Authorization in the cloud: Enforcing access control across compute engines

Li Li (Google), Hao Hao (Cloudera)
2:55pm–3:35pm Thursday, 09/29/2016
Location: River Pavilion Level: Beginner
Tags: cloud
Average rating: ***..
(3.50, 2 ratings)

Prerequisite knowledge

  • A basic understanding of the Hadoop ecosystem and the cloud
  • General knowledge of processing engines such as HDFS, MapReduce, and Hive, and access control
  • What you'll learn

  • Understand the design and architecture of fine-grained authorization as a service for Hadoop in the cloud
  • Learn the basics of leveraging Apache Sentry and RecordService to provide authorization capabilities
  • Description

    Hadoop in the cloud is becoming an increasingly common use case, as the cloud provides rapid access to flexible and low-cost IT resources. Similar to traditional on-premises Hadoop clusters, data authorization becomes more crucial than ever for the multitenant cloud. A transparent solution that decouples compute and storage is required for a simple and smooth transition. And since the underlying data is shared across the components, a unified authorization policy should be enforced to adapt the flexibility of Hadoop ecosystem.

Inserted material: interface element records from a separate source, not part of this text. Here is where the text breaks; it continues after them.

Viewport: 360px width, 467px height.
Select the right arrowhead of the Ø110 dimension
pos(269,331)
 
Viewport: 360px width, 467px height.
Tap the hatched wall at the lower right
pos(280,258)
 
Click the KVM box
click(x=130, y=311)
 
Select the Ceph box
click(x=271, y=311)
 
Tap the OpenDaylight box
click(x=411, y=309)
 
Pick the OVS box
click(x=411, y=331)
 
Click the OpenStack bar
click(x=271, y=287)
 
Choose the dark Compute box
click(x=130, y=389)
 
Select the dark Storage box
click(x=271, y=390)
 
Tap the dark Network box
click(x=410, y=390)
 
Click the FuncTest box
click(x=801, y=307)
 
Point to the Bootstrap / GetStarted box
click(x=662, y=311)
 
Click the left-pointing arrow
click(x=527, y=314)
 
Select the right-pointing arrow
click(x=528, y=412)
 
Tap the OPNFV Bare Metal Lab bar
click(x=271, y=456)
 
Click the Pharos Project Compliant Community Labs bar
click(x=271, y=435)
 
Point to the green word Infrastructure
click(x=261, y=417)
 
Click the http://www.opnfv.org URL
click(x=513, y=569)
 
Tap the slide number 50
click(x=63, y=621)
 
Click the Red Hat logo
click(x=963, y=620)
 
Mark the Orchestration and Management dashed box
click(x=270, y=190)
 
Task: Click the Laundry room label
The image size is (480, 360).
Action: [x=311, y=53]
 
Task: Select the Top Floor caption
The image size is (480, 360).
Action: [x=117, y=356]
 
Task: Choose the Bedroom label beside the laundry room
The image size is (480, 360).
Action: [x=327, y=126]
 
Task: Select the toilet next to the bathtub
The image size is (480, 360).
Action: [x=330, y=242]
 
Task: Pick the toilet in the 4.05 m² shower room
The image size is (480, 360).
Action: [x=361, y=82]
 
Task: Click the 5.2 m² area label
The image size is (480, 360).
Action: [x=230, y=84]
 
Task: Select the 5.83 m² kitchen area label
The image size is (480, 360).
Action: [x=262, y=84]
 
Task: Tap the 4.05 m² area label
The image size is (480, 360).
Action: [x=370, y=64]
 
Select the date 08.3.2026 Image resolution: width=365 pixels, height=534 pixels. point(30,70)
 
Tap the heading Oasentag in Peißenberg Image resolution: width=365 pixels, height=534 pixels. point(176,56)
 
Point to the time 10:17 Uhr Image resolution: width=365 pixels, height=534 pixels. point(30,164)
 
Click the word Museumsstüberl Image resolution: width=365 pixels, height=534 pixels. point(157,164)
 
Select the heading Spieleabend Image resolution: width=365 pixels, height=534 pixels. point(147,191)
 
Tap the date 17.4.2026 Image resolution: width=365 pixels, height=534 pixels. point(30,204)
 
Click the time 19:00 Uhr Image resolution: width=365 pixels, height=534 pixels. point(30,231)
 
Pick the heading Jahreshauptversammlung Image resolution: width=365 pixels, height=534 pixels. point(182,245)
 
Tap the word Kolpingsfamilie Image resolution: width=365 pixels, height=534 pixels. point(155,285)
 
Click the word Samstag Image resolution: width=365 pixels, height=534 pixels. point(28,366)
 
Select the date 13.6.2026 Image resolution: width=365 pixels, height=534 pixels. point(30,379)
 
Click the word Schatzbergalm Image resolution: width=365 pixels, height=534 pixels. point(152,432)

    Li Li and Hao Hao explore Apache Sentry and RecordService as a solution to address this problem. Apache Sentry is a framework to provide fine-grained authorization as a service, and RecordService is an abstraction layer between computing frameworks and data storage, which can leverage and enforce the Sentry centralized authorization policies.

    Li and Hao discuss the architecture of Apache Sentry and RecordService and how the fine-grained access control policies are uniformly enforced in different Hadoop components in the cloud, such as Hive, Solr, Impala, Kafka, Sqoop2, Spark, Pig, and MapReduce, with no performance loss. They also explain how Apache Sentry can leverage the benefits of both role-based access control (RBAC) and attribute-based access control (ABAC).

    Photo of Li Li

    Li Li


    Li Li is a software engineer on Google’s Cloud team. Previously, Li worked at Cloudera on RecordService and Apache Sentry projects. She is also a committer and PMC of the Apache Sentry (TLP) project. Li holds a master’s degree in computer science from Vanderbilt University.

    Photo of Hao Hao

    Hao Hao


    Hao Hao is a software engineer at Cloudera currently working on the Apache Sentry project, a granular, role-based authorization module for the Hadoop cluster. She is also a PMC of the Apache Sentry (TLP) project. Hao performed extensive research on smartphone security and web security while she was a PhD student at Syracuse University. Prior to joining Cloudera, Hao worked on eBay’s Search Backend team building search infrastructure for eBay’s online buying platform.